— EXERCISE DESCRIPTION —
Retype the lines below word for word, from the line containing "Screen dimensions: 1200x630" through the final line, and leave the pictures out.

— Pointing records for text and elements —

-*-

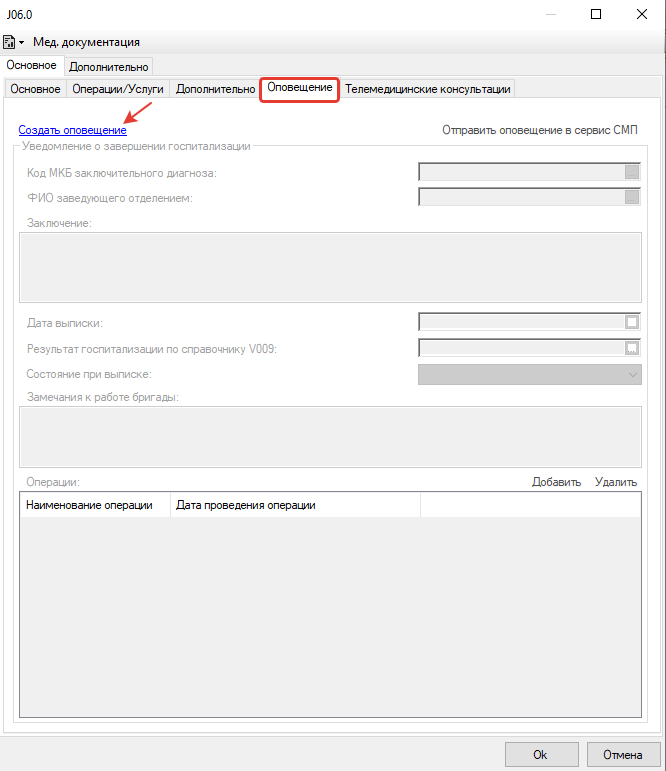Click the Создать оповещение link
Viewport: 666px width, 771px height.
[x=72, y=130]
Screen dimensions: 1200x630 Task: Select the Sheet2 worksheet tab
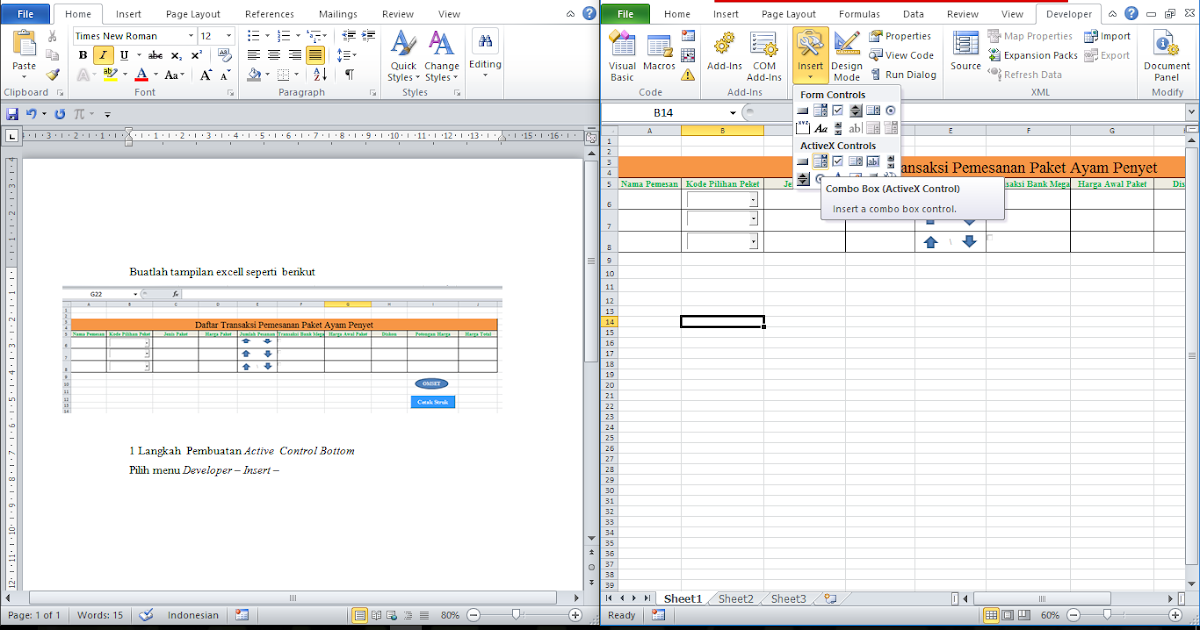click(x=735, y=598)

-*-

— RESULT OF THE EXERCISE —
Screen dimensions: 1200x630 Task: Select the Sheet2 worksheet tab
click(x=735, y=598)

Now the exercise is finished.